Prompt :: Reproduce verbatim the items from the start through the line containing "Looking at the", omitting the pictures.

start

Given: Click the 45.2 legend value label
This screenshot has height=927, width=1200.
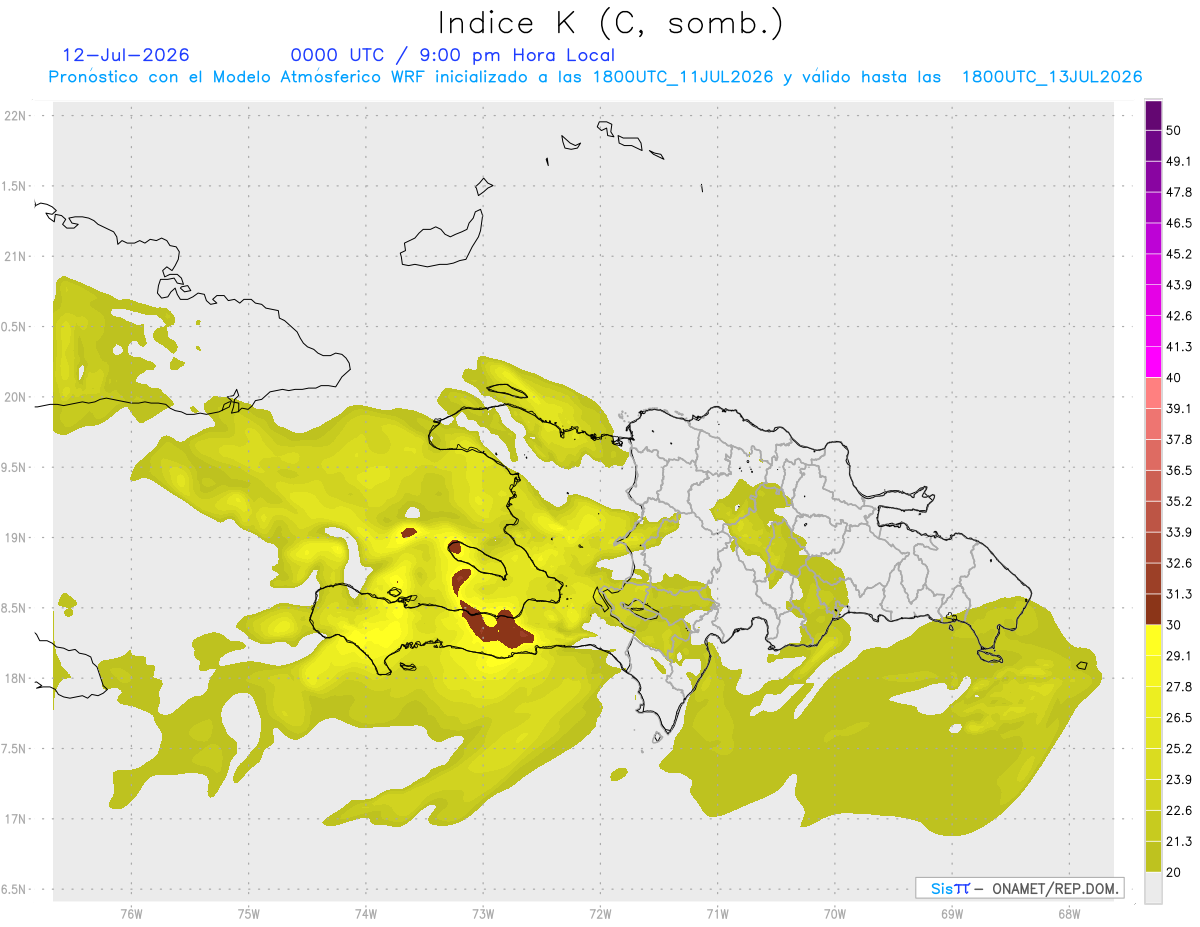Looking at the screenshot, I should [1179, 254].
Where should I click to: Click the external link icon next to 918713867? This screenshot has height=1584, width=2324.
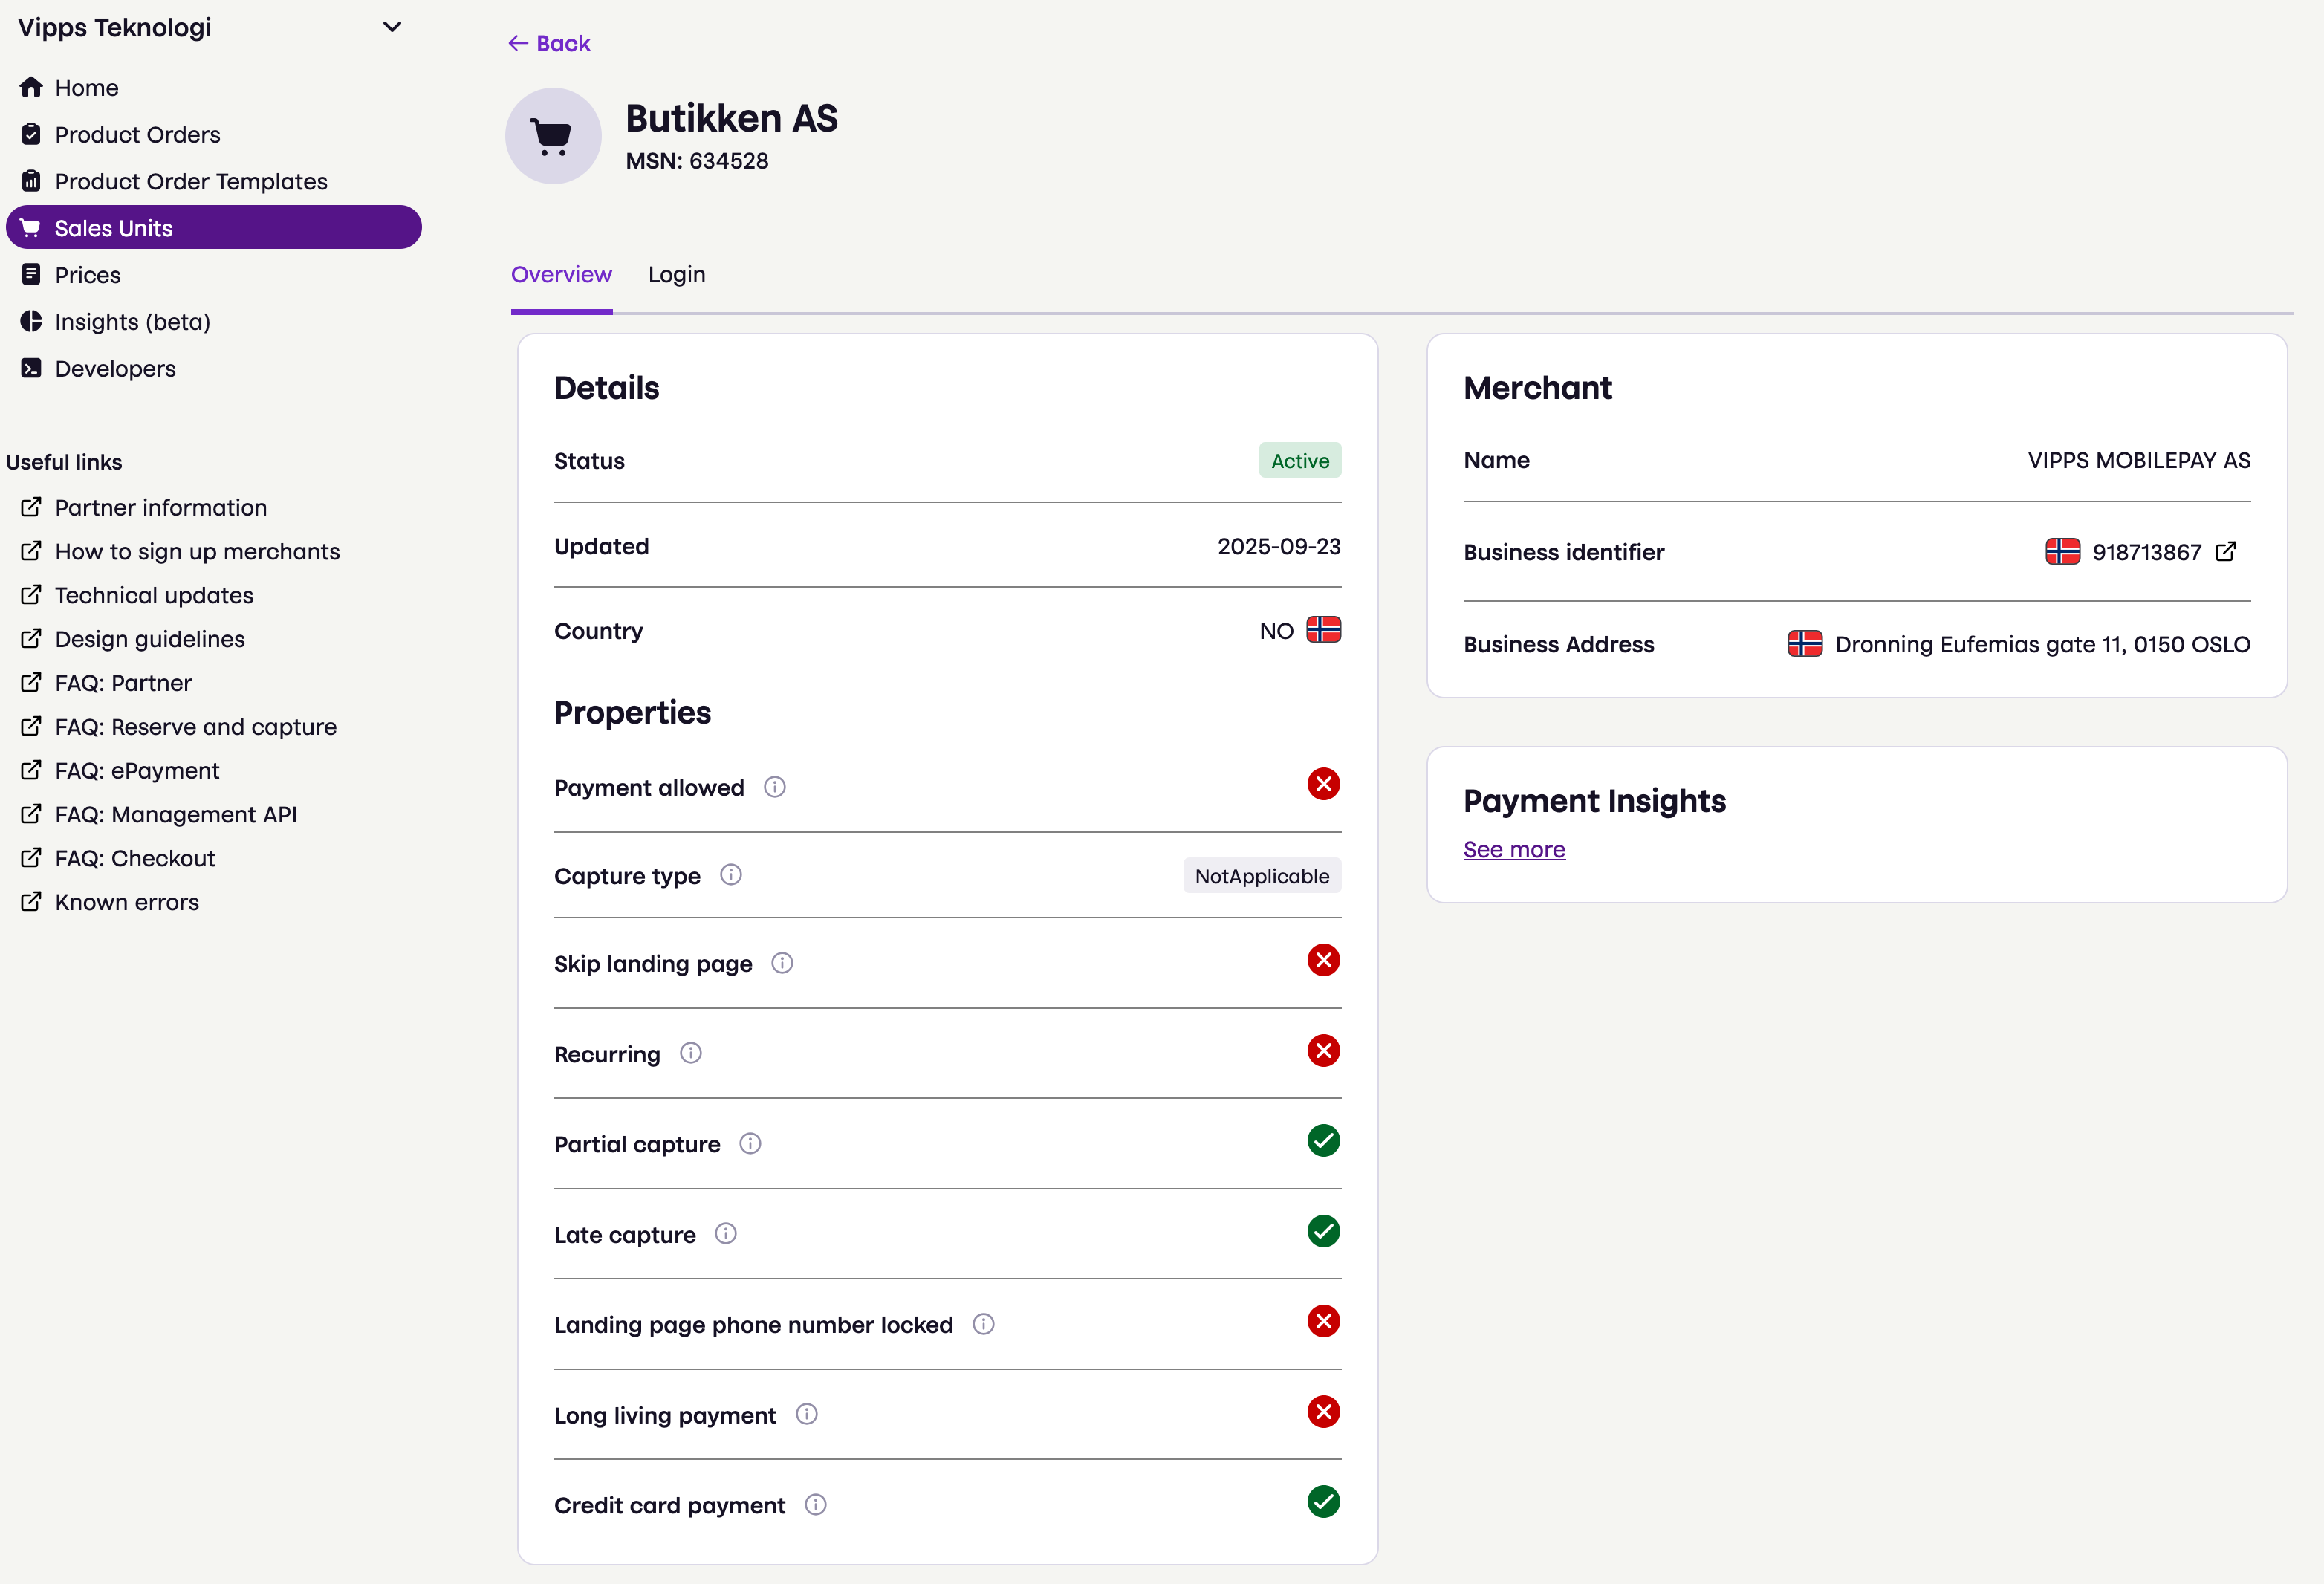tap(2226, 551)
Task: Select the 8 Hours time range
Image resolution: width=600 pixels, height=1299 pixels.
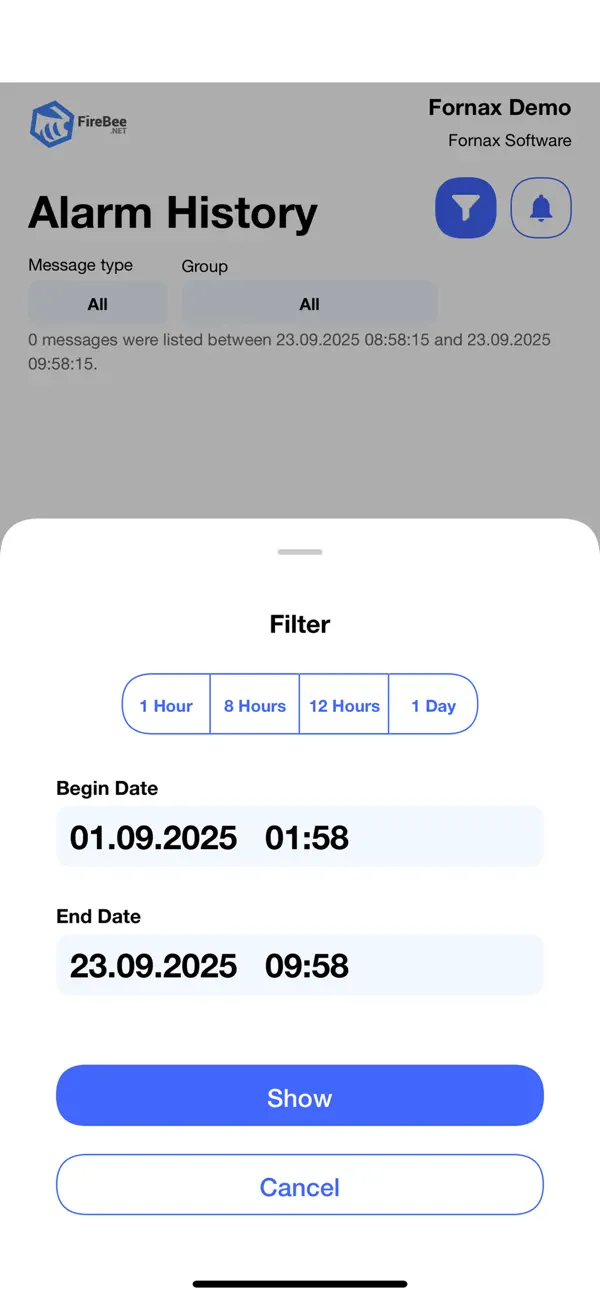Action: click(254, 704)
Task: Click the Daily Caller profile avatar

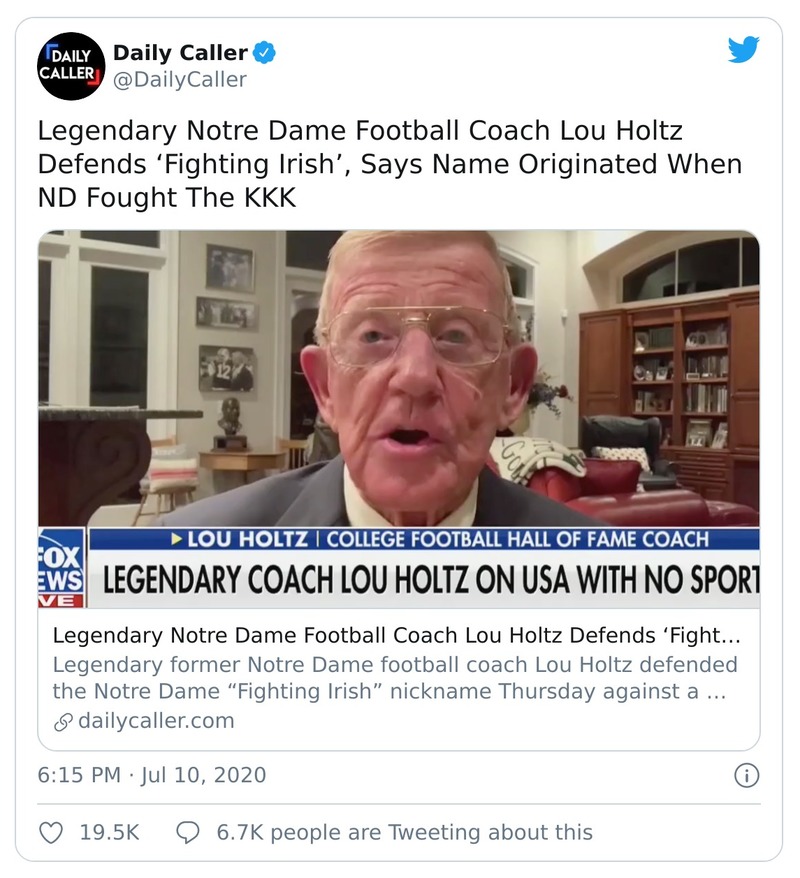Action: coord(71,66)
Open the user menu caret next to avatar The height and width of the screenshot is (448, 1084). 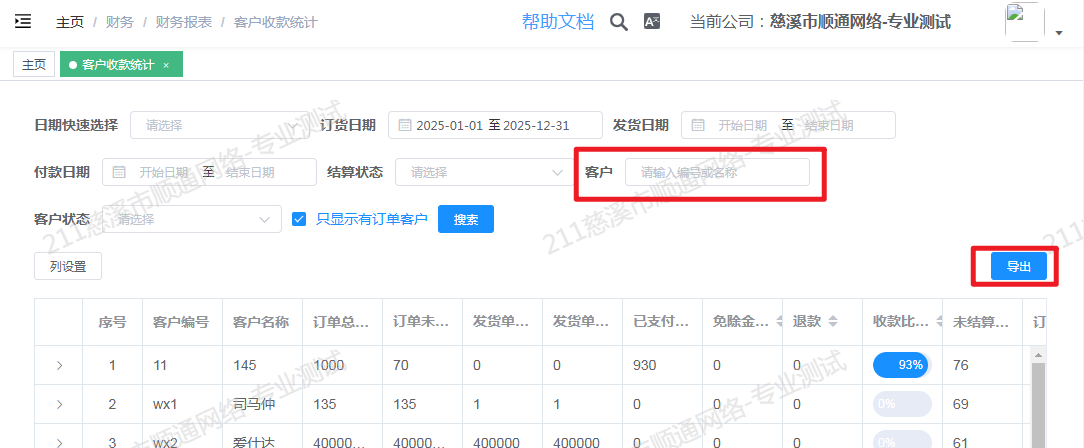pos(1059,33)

end

Problem solution ::
Given: Click the 45.2 legend value label
This screenshot has height=927, width=1200.
Looking at the screenshot, I should [1179, 254].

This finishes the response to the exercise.